Start of RECORDS PROVIDED
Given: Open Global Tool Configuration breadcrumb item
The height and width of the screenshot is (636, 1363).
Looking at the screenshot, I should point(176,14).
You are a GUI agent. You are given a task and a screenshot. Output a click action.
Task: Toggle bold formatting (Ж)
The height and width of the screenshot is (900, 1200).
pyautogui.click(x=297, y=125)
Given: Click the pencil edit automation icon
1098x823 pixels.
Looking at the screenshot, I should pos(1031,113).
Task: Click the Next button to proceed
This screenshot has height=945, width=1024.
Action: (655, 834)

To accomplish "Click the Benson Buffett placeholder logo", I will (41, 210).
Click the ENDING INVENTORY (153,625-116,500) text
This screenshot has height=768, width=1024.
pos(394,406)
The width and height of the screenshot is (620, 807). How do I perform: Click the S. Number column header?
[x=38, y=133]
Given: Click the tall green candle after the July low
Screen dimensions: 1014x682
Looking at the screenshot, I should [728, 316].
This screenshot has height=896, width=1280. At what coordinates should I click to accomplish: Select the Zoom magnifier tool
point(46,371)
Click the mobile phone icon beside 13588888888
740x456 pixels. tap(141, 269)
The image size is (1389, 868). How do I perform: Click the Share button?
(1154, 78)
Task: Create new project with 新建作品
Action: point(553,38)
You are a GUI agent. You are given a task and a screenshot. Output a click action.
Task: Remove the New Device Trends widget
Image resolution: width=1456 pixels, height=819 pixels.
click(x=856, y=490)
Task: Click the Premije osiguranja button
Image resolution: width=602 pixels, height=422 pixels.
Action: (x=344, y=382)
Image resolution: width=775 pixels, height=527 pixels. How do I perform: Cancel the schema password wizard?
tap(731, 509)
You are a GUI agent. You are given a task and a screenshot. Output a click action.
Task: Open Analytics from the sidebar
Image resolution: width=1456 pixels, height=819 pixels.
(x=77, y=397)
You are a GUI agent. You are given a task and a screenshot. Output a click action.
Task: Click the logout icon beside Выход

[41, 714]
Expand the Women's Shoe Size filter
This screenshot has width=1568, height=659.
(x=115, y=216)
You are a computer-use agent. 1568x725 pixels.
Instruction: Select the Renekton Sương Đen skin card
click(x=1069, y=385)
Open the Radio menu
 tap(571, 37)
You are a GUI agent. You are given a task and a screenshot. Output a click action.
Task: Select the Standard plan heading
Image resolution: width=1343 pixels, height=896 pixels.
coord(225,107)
End of RECORDS PROVIDED
From the first line to the last, copy the records exactly as they appear above.

* SOLUTION FOR THIS PROBLEM:
Given: Open Global Tool Configuration breadcrumb item
The height and width of the screenshot is (636, 1363).
Looking at the screenshot, I should point(176,14).
You are a GUI agent. You are given a task and a screenshot. Output a click action.
Task: Toggle bold formatting (Ж)
The height and width of the screenshot is (900, 1200).
pyautogui.click(x=297, y=125)
Given: Click the pencil edit automation icon
1098x823 pixels.
Looking at the screenshot, I should pos(1031,113).
Task: Click the Next button to proceed
This screenshot has height=945, width=1024.
Action: (655, 834)

To accomplish "Click the Benson Buffett placeholder logo", I will (41, 210).
Click the ENDING INVENTORY (153,625-116,500) text
This screenshot has height=768, width=1024.
pos(394,406)
The width and height of the screenshot is (620, 807). How do I perform: Click the S. Number column header?
[x=38, y=133]
Given: Click the tall green candle after the July low
Screen dimensions: 1014x682
Looking at the screenshot, I should [728, 316].
This screenshot has height=896, width=1280. At what coordinates should I click to accomplish: Select the Zoom magnifier tool
point(46,371)
Click the mobile phone icon beside 13588888888
740x456 pixels. tap(141, 269)
The image size is (1389, 868). How do I perform: Click the Share button?
(1154, 78)
Task: Create new project with 新建作品
Action: point(553,38)
You are a GUI agent. You are given a task and a screenshot. Output a click action.
Task: Remove the New Device Trends widget
Image resolution: width=1456 pixels, height=819 pixels.
click(x=856, y=490)
Task: Click the Premije osiguranja button
Image resolution: width=602 pixels, height=422 pixels.
Action: (x=344, y=382)
Image resolution: width=775 pixels, height=527 pixels. How do I perform: Cancel the schema password wizard?
tap(731, 509)
You are a GUI agent. You are given a task and a screenshot. Output a click action.
Task: Open Analytics from the sidebar
Image resolution: width=1456 pixels, height=819 pixels.
(x=77, y=397)
You are a GUI agent. You are given a task and a screenshot. Output a click action.
Task: Click the logout icon beside Выход

[41, 714]
Expand the Women's Shoe Size filter
This screenshot has width=1568, height=659.
(x=115, y=216)
You are a computer-use agent. 1568x725 pixels.
Instruction: Select the Renekton Sương Đen skin card
click(x=1069, y=385)
Open the Radio menu
 tap(571, 37)
You are a GUI agent. You are given a task and a screenshot. Output a click action.
Task: Select the Standard plan heading
Image resolution: width=1343 pixels, height=896 pixels.
coord(225,107)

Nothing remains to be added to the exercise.